Antrim Magistrates Court heard that residents in the Co Londonderry village were left shocked after Gareth Hyndman allegedly threatened to stab officers, had a gun pointed at him and aimed a firework at police.
Appearing at court via videolink from custody, the 44-year-old confirmed that he understood the eight charges against him.
Hyndman, of Coleraine Street, is charged with two counts of threatening to kill PSNI officers, attempting to cause them grievous bodily harm with intent, possessing a large kitchen knife with intent to cause GBH, possessing and using fireworks without a licence and possessing class B cannabis, all allegedly committed on November 2.
The court heard that just after 2.30am police called at Hyndman's home over an alleged breach of bail.
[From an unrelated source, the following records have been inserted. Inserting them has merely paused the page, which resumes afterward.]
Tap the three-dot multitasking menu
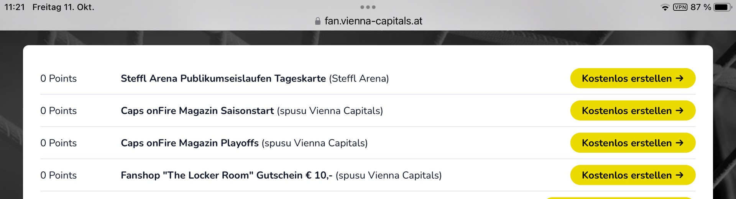Image resolution: width=736 pixels, height=199 pixels. tap(368, 7)
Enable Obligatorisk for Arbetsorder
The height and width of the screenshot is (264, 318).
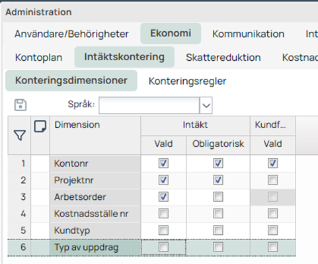coord(218,197)
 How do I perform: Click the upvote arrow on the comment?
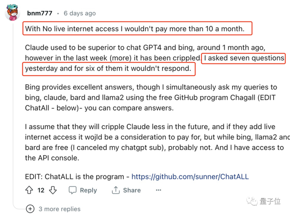click(x=29, y=190)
When told he was going to be arrested, Hyndman allegedly "immediately bolted" to the kitchen and armed himself with a large knife.
Giving evidence during a contested bail application, a constable claimed Hyndman shouted: "I'm not going to f****** jail. I'll f****** kill you."
The officer shouted a warning to his colleagues that Hyndman was armed, drew his pistol and pointed it at Hyndman, ordering him to drop the knife.
Hyndman allegedly told officers to shoot him or he would stab himself. As he advanced while brandishing the weapon, officers dragged a sofa to form a barrier between them and Hyndman, the court was told.
"At this point Mr Hyndman stabbed the kitchen door a number of times while shouting to police, 'I'm going to stab yous b*******'," claimed the officer.
The officer added that he then allegedly "threw the knife forcefully" at officers. It struck the living room curtains between them and the officers exited the block of flats, keeping Hyndman locked inside while summoning an armed response unit.
The court was told that while officers were waiting for the unit, Hyndman barricaded himself in his flat before donning a balaclava and throwing a firework from a window at the police outside.
When he threatened to light a large firework inside his flat, other residents were evacuated and the fire service was called.
The armed response unit arrived at 3.15am and forced entry to the flat within 45 minutes.
After he was shot with a stun gun three times, Hyndman was arrested.
During interviews he claimed that he only picked up the knife because the officers had drawn their guns.
He refused to answer questions over whether he had threatened them.
The interviews were cut short, the court heard, because Hyndman "became very agitated".
The court also heard that almost the entire incident was captured on body-worn cameras.
Objecting to bail, a constable said that Hyndman had tried to induce "suicide by cop - where he was goading the officer to shoot him" - telling the court that residents in the village "would not feel safe in their homes" if he was freed.
Defence counsel Liam McStay submitted that with strict conditions attached to a bail order, Hyndman could be freed, but District Judge Nigel Broderick said he was not satisfied "that the risks could be managed".
He remanded Hyndman into custody until November 23.